> Belge metni
● ● ● ● ● ● ●

26.Buna göre başvurucunun dava açtığı sırada ıslah imkânının olmaması nedeniyle hak kaybına uğramamak için talebini yüksek tuttuğu, davanın reddedilmesi sonrasında 13.740 TL avukatlık ücreti ödeme yükümlülüğü altına girdiği anlaşılmaktadır.

27. Başvurucu aleyhine avukatlık ücreti ödenmesini öngören düzenlemenin tek başına mahkemeye erişim hakkını ihlal ettiği söylenemez. Bu düzenleme sonucu gerçekleşen müdahalenin ölçülü olup olmadığının incelenmesi gerekir.

28. Somut olayın koşulları bir bütün hâlinde değerlendirildiğinde başvurucunun, dava açtığı sırada ıslah imkânının olmaması nedeniyle hak kaybına uğramamak için talebini yüksek tuttuğu ve yargılama sonucunda hak kazandığı tazminat ve avukatlık ücretinin yaklaşık %38'ine denk gelen kısmını avukatlık ücreti olarak davalı idareye geri ödemek zorunda kaldığı görülmüştür. Böylece başvurucunun tazminat alacağının önemli bir kısmından mahrum bırakıldığı ve bu miktarın ölçülü olmadığı saptandığından mahkemeye erişim hakkının ihlal edildiği sonucuna varılmıştır.

29. Açıklanan nedenlerle başvurucunun Anayasa'nın 36. maddesinde güvence altına alınan adil yargılanma hakkı kapsamında mahkemeye erişim hakkının ihlal edildiğine karar verilmesi gerekir.

3. 6216 Sayılı Kanun'un 50. Maddesi Yönünden

30. 30/3/2011 tarihli ve 6216 sayılı Anayasa Mahkemesinin Kuruluşu ve Yargılama Usulleri Hakkında Kanun’un 50. maddesinin (1) ve (2) numaralı fıkraları şöyledir:

“(1) Esas inceleme sonunda, başvurucunun hakkının ihlal edildiğine ya da edilmediğine karar verilir. İhlal kararı verilmesi hâlinde ihlalin ve sonuçlarının ortadan kaldırılması için yapılması gerekenlere hükmedilir. …

(2) Tespit edilen ihlal bir mahkeme kararından kaynaklanmışsa, ihlali ve sonuçlarını ortadan kaldırmak için yeniden yargılama yapmak üzere dosya ilgili mahkemeye gönderilir. Yeniden yargılama yapılmasında hukuki yarar bulunmayan hâllerde başvurucu lehine tazminata hükmedilebilir veya genel mahkemelerde dava açılması yolu gösterilebilir. Yeniden yargılama yapmakla yükümlü mahkeme, Anayasa Mahkemesinin ihlal kararında açıkladığı ihlali ve sonuçlarını ortadan kaldıracak şekilde mümkünse dosya üzerinden karar verir.”

● ● ● ● ● ● ●

> Sağlanan veriler
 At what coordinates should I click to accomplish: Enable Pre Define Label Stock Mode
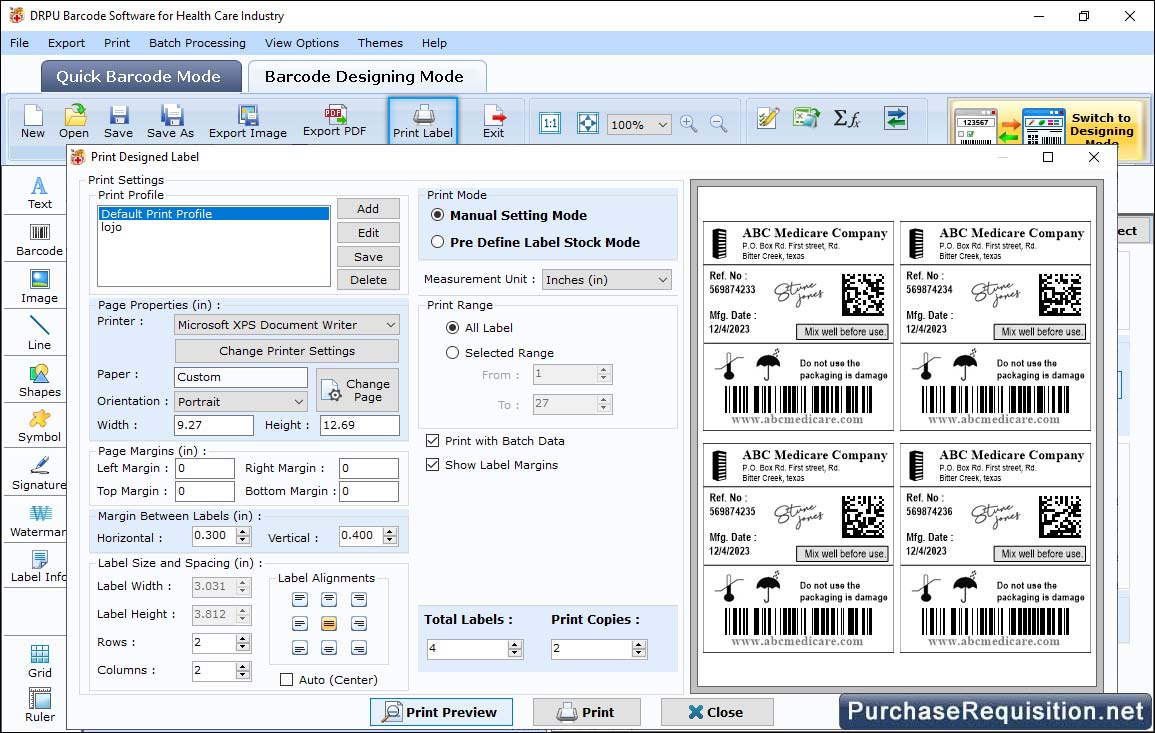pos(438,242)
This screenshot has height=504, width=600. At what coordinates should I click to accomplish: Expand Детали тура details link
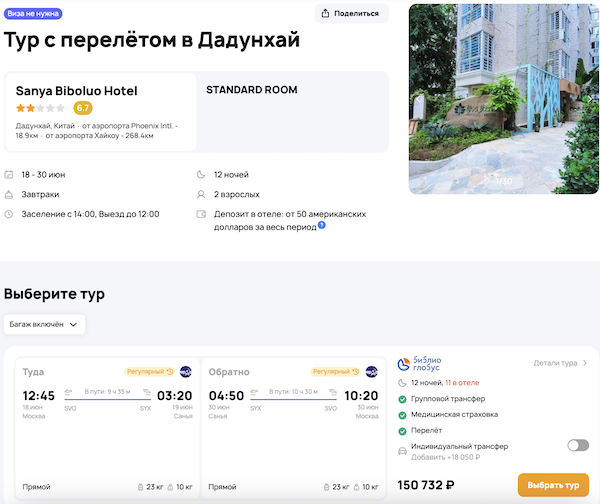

● ● ● ● ● ● ●

> Görev
Belge metninde alıntılanan 50. maddenin (2) numaralı fıkrası, bir mahkeme kararından kaynaklanan ihlal için hangi yolları öngörüyor? Hepsini sıralayın.

> Görevin yanıtı
- Yeniden yargılama yapılmak üzere dosyanın ilgili mahkemeye gönderilmesi
- Yeniden yargılamada hukuki yarar bulunmayan hâllerde başvurucu lehine tazminata hükmedilmesi
- Yeniden yargılamada hukuki yarar bulunmayan hâllerde genel mahkemelerde dava açılması yolunun gösterilmesi